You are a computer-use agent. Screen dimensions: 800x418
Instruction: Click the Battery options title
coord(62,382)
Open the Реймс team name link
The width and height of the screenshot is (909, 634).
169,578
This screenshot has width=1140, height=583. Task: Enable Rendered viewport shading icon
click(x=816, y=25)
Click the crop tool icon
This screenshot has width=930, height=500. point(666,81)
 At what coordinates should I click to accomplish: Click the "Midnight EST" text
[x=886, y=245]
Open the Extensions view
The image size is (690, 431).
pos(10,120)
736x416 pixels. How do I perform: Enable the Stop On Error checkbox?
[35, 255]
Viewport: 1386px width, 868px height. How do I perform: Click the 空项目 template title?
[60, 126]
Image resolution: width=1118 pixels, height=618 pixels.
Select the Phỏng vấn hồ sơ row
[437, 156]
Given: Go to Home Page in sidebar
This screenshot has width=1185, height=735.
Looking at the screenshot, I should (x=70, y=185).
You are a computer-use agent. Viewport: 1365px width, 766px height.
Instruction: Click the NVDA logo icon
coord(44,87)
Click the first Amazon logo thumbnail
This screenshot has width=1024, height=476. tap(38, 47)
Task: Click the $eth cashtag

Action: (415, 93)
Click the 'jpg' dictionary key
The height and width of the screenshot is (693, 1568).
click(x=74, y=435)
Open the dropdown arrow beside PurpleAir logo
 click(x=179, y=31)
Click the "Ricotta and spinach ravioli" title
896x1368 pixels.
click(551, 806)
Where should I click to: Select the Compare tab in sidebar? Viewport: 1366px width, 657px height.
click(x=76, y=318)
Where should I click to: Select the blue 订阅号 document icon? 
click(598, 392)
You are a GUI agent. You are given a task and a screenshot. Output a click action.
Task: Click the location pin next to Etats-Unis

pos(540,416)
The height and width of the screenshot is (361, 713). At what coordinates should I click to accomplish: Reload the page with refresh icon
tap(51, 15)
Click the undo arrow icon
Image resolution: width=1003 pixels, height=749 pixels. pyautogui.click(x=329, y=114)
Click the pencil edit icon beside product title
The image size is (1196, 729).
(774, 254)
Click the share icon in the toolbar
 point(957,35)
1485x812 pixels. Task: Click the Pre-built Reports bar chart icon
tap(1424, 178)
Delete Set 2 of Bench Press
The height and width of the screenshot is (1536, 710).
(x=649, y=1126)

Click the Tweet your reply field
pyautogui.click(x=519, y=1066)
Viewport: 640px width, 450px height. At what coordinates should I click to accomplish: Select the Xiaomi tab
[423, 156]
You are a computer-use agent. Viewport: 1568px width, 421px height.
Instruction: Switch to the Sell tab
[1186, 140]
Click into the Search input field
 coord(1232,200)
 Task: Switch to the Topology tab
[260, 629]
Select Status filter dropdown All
────
**Task to carry out:** Copy each line above that has the word "computer".

**Written solution:**
You are a computer-use agent. Screen dimensions: 800x418
You are a computer-use agent. Viewport: 1365px width, 766px height.
You are a computer-use agent. Viewport: 1568px width, 421px height.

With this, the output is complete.